La boulangère de Visso en Italie


A 4h30 Fabio et Lina Cerri sont déjà dans la voiture, le sourire aux lèvres. Ils quittent leur bungalow dans le camping d’où l’on voit la mer à Porto San Giorgio et se dirigent vers Visso, à la montagne, dans la province de Macerata dans la région Marche. Un trajet de 100 km environ, 200 si l’on considère l’aller-retour. Fabio et Lina arrivent à 6h à la « Pasticceria Vissana ».

C’est leur pâtisserie où ils vont tous les jours depuis plus de six mois, précisement à partir du 24 août 2016. 200 km par jour car leur maison de Visso n’est plus là, elle a été détruite par le séisme qui a touché le centre de l’Italie à 3h36 du 24 août dernier. Comme eux, beaucoup d’autres habitants de ces zones, ont été logés/accueillis dans les hôtels de la côte adriatique ou dans des modules d’habitation temporaires (des 1000 habitants, il en reste moins de 500). Dans les lieux touchés par le tremblement de terre les victimes ont été 299 et il y a des milliers de personnes déplacées, plus de 3000 églises ont été fermées et, dans l’ensemble, pour toute la séquence sismique, du 24 août dernier jusqu’aujourd’hui, les dédommagements s’élèvent à 23 milliards et 530 millions d’euros, dont 12,9 milliards concernent les dédommagements relatifs aux immeubles privés et 1,1 milliards d’euros aux immeubles publiques. Outre à leur maison, Lina et Fabio ont perdu leur boulangerie « L’albero del pane », qui se trouve aujourd’hui dans la zone rouge et complétement condamnée ; en effet, la route du centre de Visso est toujours contrôlée par la Police, les Carabinieri et les Pompiers. Heureusement, ils ont encore la pâtisserie d’où, chaque jour, ils sortent du four des croissants chauds, des gâteaux, des tartes et des fougasses.
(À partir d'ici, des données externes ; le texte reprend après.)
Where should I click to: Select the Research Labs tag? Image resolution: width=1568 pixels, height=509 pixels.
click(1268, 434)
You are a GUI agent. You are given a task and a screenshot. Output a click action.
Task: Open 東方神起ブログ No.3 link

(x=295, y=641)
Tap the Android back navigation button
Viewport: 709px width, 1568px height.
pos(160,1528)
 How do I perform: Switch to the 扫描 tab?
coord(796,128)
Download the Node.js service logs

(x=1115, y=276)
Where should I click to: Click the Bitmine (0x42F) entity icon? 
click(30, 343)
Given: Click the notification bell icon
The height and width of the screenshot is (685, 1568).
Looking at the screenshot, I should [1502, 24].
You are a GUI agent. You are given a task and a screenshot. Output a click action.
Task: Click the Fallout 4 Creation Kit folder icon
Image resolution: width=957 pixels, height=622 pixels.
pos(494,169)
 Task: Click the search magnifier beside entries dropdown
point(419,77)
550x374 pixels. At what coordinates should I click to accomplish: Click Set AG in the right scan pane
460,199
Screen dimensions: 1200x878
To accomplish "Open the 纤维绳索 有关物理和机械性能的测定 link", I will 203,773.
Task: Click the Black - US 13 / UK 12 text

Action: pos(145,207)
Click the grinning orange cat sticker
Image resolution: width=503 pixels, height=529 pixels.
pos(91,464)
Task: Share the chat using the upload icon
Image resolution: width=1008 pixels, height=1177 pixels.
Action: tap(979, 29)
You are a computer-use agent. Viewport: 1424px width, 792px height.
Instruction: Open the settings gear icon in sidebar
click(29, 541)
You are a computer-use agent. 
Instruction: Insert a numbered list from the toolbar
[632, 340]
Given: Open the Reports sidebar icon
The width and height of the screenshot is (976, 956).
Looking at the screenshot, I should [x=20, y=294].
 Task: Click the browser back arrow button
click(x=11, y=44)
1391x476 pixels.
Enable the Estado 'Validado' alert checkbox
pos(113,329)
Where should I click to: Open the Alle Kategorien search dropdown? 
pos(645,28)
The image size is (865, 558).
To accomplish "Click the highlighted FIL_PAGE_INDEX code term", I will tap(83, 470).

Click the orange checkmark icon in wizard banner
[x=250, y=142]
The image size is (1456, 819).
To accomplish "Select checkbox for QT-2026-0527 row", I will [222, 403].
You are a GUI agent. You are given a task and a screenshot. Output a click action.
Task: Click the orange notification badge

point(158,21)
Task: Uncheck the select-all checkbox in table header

A 6h du matin les pâtes mises à lever la veille, sont presque prêtes et à 6h15 on peut ouvrir le magasin. Les premiers clients ce sont les carabinieri et les policiers, puis les volontaires et les très peu d’habitant qui restent. Avant les secousses du 26 et du 30 octobre Fabio et sa femme Lina géraient la pâtisserie et la boulangerie. Ils avaient sept employés, l’agenda des commandes était rempli de réceptions pour des baptêmes, des communions et des mariages. En moins de trois mois, tout a changé. Maintenant leur seul magasin est la pâtisserie grâce à laquelle ils arrivent à (sur)vivre. Le hangar préfabriqué du nouveau four est déjà en construction, un module préfabriqué dans lequel ils devraient installer les machines présente dans l’ancienne boulangerie. Une tempête de neige a ralenti le projet mais ils devraient arriver à mettre la couverture avant le mois de mars. Le travail est là, ils ont eu de la chance dans la malchance. Quand je demande à Lina si elle a eu peur et si tout va bien, elle ne me parle pas des 200 km à faire tous les jours ou des peu de clients, elle me répond plutôt que chaque jour elle dit une prière pour les familles qui ont perdu leurs proches.